• _Material provided_:
● ● ● ● ●

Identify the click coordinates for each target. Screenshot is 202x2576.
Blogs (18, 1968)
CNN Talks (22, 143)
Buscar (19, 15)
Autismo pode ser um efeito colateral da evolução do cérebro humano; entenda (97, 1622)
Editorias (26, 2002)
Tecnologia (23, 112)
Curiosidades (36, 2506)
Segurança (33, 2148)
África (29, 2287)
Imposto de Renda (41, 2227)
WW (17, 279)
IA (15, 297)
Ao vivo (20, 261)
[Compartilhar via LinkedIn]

● ● ● ● ●

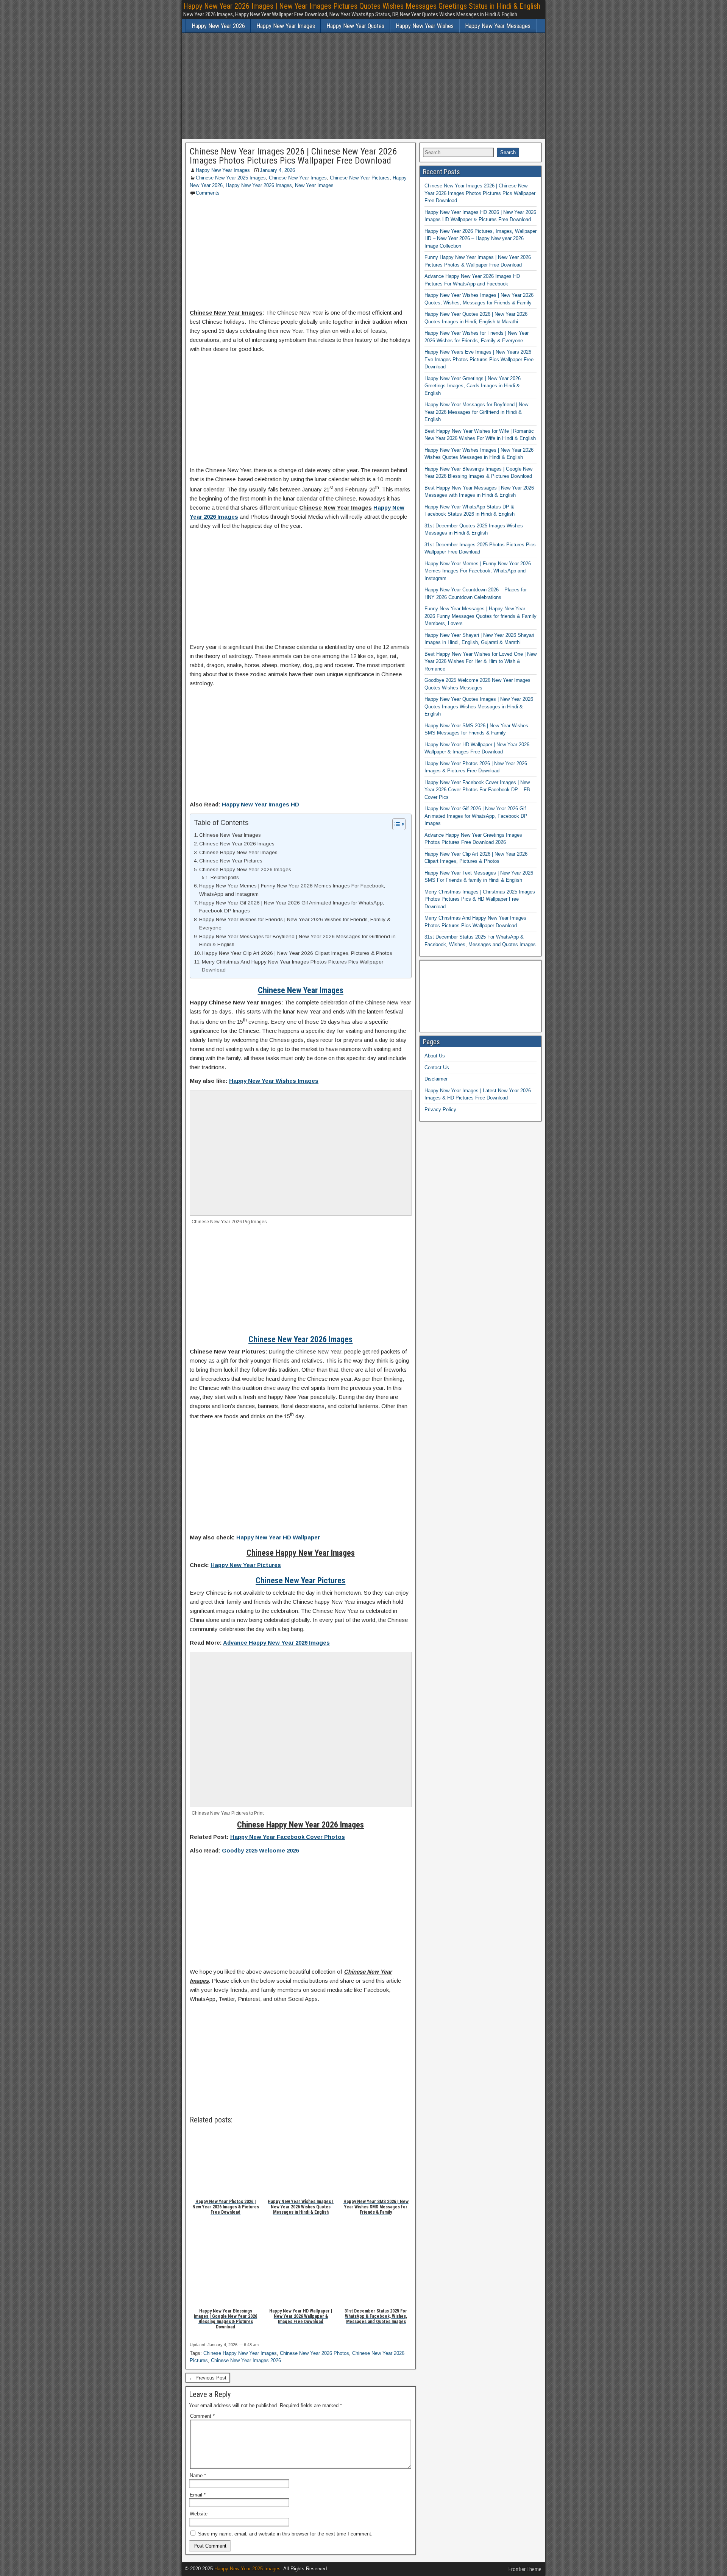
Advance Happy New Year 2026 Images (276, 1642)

● ● ● ● ●

• _Task requirements_:
All that is wanted is a faithful reproduction of the line above with "Segurança (33, 2148)", the line with "[Compartilhar via LinkedIn]", and every line in between.

• _Answer section_:
Segurança (33, 2148)
África (29, 2287)
Imposto de Renda (41, 2227)
WW (17, 279)
IA (15, 297)
Ao vivo (20, 261)
[Compartilhar via LinkedIn]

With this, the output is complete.